Minh Phan/Nubian Message
Kevin Singer, a graduate student and co-director of Neighborly Faith, speaks at vigil for the victims of the shooting in New Zealand held at Stafford Commons on Tuesday, March 19.

Kennysha Woods | Managing Editor

On Mar. 19, over 120 people gathered at Stafford Commons to attend the Community Interfaith Vigil, an event organized by the Muslim Student Association (MSA) to honor the lives lost and affected by the Christchurch mosque shootings and to create a space in which different communities of faith could stand together in solidarity.

Mohsen Zakaib, a third-year studying nuclear engineering, physics and anthropology, is the president of MSA, and said the MSA put the event together in one to two days.

Zakaib began the vigil with an acknowledgment of strength in solidarity.

“This terrorist tried to scare us,” Zakaib said as crowd members passed the flames of their candles to those unlit. “He tried to divide us, and he tried to utterly crush our wills, and we stand today to show him he accomplished the exact opposite.”

Eleven speakers—ranging from NC State students to the NC Senator of district 38, Mujtaba Mohammed—contributed their words of perseverance against these attacks, support for the Muslim community and hopeful visions for the future.

“We should be building tables instead of building walls,” Mohammed said.

Students and community members join together in prayer at a vigil for the victims of the shooting in New Zealand.

Students and community members join together in prayer at a vigil for the victims of the shooting in New Zealand at Stafford Commons on Tuesday, March 19. The vigil concluded with a moment of silence to honor the 50 slain and the others wounded. (Minh Phan/Nubian Message)


“We need to continue to unite,” Mohammed continued, “to work towards starving out the sickness and recognize that our diversity is our greatest strength, that our world must learn to love fully, care deeply, and most importantly, we must learn the simple act of respect and kindness towards one another.”

Among the student contributors was Sinthia Shabnam, a noted spoken word artist and fourth-year studying political science and sociology, who performed her poem entitled “Where the Heart Is.”

Interfaith support was voiced by various speakers, like Rabbi Melissa Simon, the senior Jewish educator and rabbi at UNC-Chapel Hill, and Kevin Singer, co-director of Neighborly Faith, an organization dedicated to helping evangelical Christians accept and engage with people of other faiths.

NC State faculty and staff members like Justine Hollingshead, the assistant vice chancellor of academic and student affairs, and Lt. Timothy Hammonds from the NC State University Police Department, extended NC State’s support and highlighted useful campus resources for ensuring personal and community safety.

Midway through the vigil, time was reserved for the Maghrib prayer, the Muslim prayer just after sunset. At the end, a moment of silence was held for the victims of the shooting.

Zakaib said the turnout was “absolutely great.”

“That just shows that people care,” he said. “We saw people from every single background, denomination, religion, race, and everything—from all spectrums. Christians, Jews, Musilms—everyone coming together to heal the community, to heal the rifts created by this crime committed in New Zealand.”

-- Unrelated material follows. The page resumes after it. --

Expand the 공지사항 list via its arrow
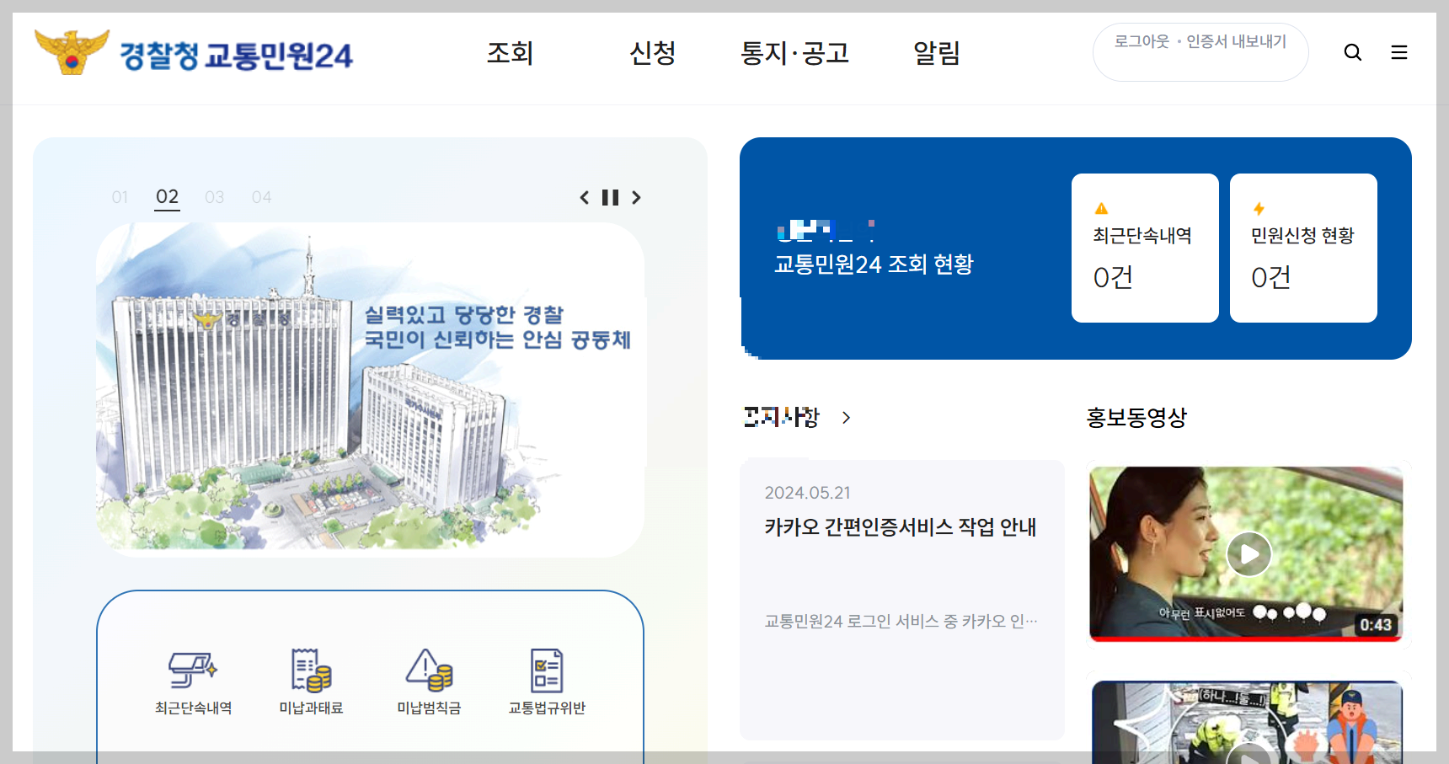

Students hold candles to honor the victims of the shooting in New Zealand.

Students hold candles to honor the victims of the shooting in New Zealand at a vigil held at Stafford Commons on Tuesday, March 19. Community members joined together in solidarity with members and friends of the Muslim community following the mass shooting. (Minh Phan/Nubian Message)


Hanadi Ibrahim, a second-year studying textile technology, attended the vigil and thought it was “big enough to make an impact, but small enough to where people get to talk and know each other.”

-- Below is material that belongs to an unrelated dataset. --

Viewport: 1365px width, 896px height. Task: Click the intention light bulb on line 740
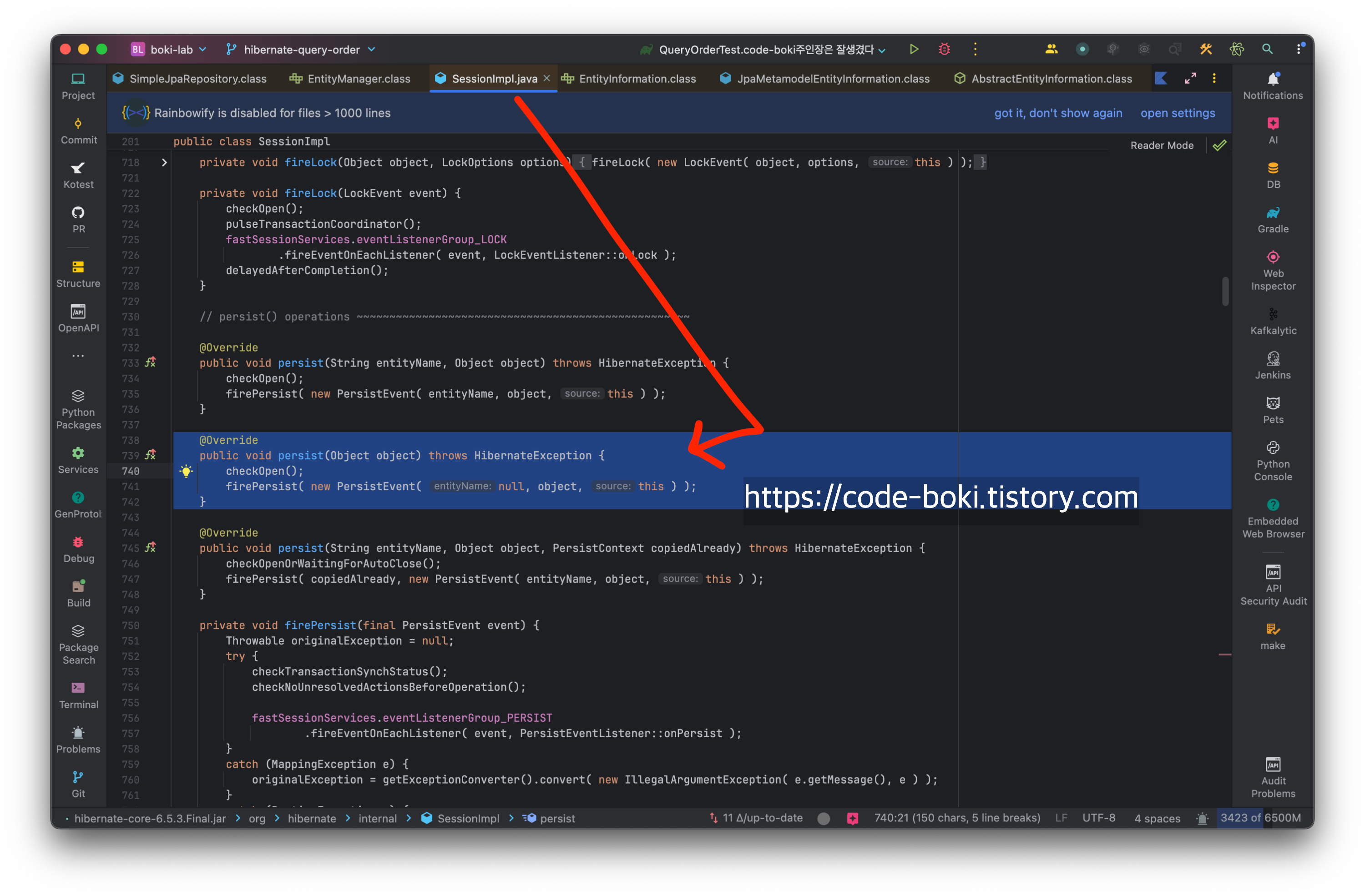pyautogui.click(x=186, y=471)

She also felt the vigil was helpful to people like her who needed to process the shooting and acknowledge their desensitization to such tragedies.

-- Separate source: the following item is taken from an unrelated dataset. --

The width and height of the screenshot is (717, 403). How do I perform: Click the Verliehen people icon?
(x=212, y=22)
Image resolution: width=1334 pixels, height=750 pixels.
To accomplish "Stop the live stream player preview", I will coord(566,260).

“When you deal with those emotions,” Ibrahim said, “The things that you fear and the pain you go through don’t become unknown anymore, and you want to get to know that. When people get to know their fears, there’s a lot more clarity in the world.”

Another attendee, Noor Shehata, a first-year studying political science, said, “One of the biggest things when it comes to vigils like these is to have a place to grieve. I know…a lot of people carry these silent burdens that we don’t like to talk about, and events like these create a filter for people to come and speak about these topics and have important discussions about why this happened. And we can deal in going forward from this.”

Shehata added, “Being able to be at this vigil and feel safe to perform your own prayers also creates a channel of support between allies and Muslims. People learn more.

“Learning about the people you’re supporting so you can give them what they need is incredibly important, and you can’t have that without events like these.”